───── Selected passage ─────
An investment in DST Systems (“DST”) represents an opportunity to own a market leading, mid-cap data processing firm with a non-core investment portfolio that that is not currently being reflected in the company’s share price despite being worth up to 88% of the company’s entire market cap. Taking into account the value of the company’s core data processing business, its integrated print and mail business, and its large investment portfolio, DST trades at an estimated 57% discount to intrinsic value on a sum-of-the-parts basis.


Business Segments & Overview


Financial Services (67% of sales, 23% operating margins)



DST is principally known for its shareholder recordkeeping or transfer agency service provided primarily to the mutual fund industry, which comprises the bulk of revenues for the financial services segment.


Transfer agents perform an unglamorous but essential function to the investment management industry, including: executing shareholder transactions, maintaining records of transaction, sending account statements and other documents, maintaining records of account ownership and calculating and distributing dividends.
───── Data shown ─────
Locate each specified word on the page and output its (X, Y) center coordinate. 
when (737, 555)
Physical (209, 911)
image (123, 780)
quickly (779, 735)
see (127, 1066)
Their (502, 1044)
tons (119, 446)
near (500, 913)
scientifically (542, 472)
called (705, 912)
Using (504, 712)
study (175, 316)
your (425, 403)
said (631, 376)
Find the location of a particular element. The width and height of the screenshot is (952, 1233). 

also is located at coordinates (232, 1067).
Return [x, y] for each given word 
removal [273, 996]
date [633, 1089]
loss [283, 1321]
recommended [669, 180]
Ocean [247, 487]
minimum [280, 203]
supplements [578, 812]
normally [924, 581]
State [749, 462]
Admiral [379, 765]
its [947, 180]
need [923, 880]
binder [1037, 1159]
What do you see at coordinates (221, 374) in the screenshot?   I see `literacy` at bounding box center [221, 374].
─────
Your instructions - From the passage on DST Systems, write out the text that begins at "Financial Services (67%" and stops after "financial services segment.".

Written answer -
Financial Services (67% of sales, 23% operating margins)



DST is principally known for its shareholder recordkeeping or transfer agency service provided primarily to the mutual fund industry, which comprises the bulk of revenues for the financial services segment.